That title came out over a decade ago. It's not a good indicator of today's tastes.


----------



## The 13th Doctor (May 31, 2012)

I'm a bit of an audiobook/audio drama junkie (bats eyelashes at BBC Radio iPlayer and Big Finish, Bafflegab, etc) so I'm used to the different ways that one can create such stories.

Big Finish Companion Chronicles and Short Trips, for instance, usually have one narrator telling a story but use sparse sound effects. I like them, but I also like straight readings, too.

I created my own audiobook for a short story I wrote (I won't link to it, the quality isn't top-notch and it was just a fun freebie for anyone who was interested), and I added some sound effects. Nobody who has listened has said the effects took them out of the story... yet!


----------



## Burzinskas (Jun 3, 2018)

Hi. I am trying to be as innovative as possible when creating audio book, or radio play. So, I am using Convolution reverb, Binaural audio and various sound generators in Modular DSP Systems. Sure, all of my stuff is in Lithuanian language. For example I can show this... Please use captions for translation.

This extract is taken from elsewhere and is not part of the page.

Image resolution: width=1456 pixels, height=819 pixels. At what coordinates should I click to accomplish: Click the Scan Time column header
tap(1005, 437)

https://www.youtube.com/watch?v=430DDDq0kFE

It is sad, that Lithuania as a country is very small with very small percentage in books and arts. So, I can't do business. Everyday job is far from creativity. But from time to time I am doing research on what can I bring new from technological point of view. Then writing narrative, script for radio play, and just basically doing it all by myself, including artworks and all.

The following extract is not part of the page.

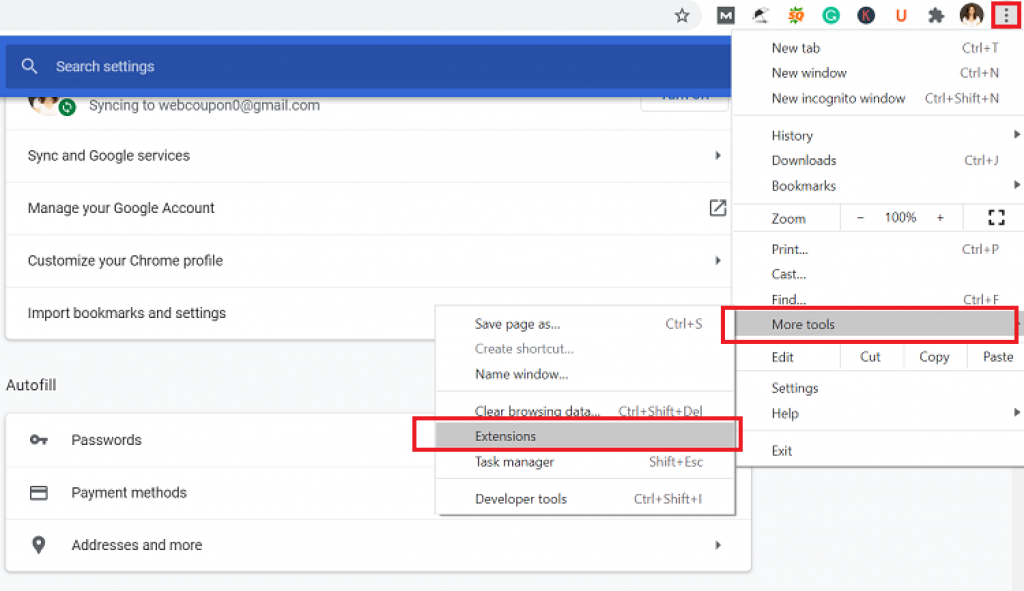Open the profile avatar in toolbar
The height and width of the screenshot is (591, 1024).
(971, 15)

I am dreaming about international New Media Scene for audio books and radio theatre arts.


----------



## AuthorX (Nov 11, 2014)

There's nothing wrong with adding sound effects to your audiobooks, but you should realize you're cutting out a big part of your potential audience by doing it.


I won't listen to an audiobook/podcast or anything like that with sound effects. If it just occurs during the intro... cool... But if it it happens throughout the talking, no way! Count me out.


----------



## deanstow (Jun 20, 2017)

One thing I wish the industry would adopt is the inclusion of a short, unobtrusive sound denoting a change of scene that is not at a chapter break. The audio version of _Snow Crash_ by Neal Stephenson used this tactic and I think it added to the ease of listening.

I do not, in general, like dramatized versions of books. I do, however, like audio plays. I think the difference is that an audio play is structured differently during writing.


----------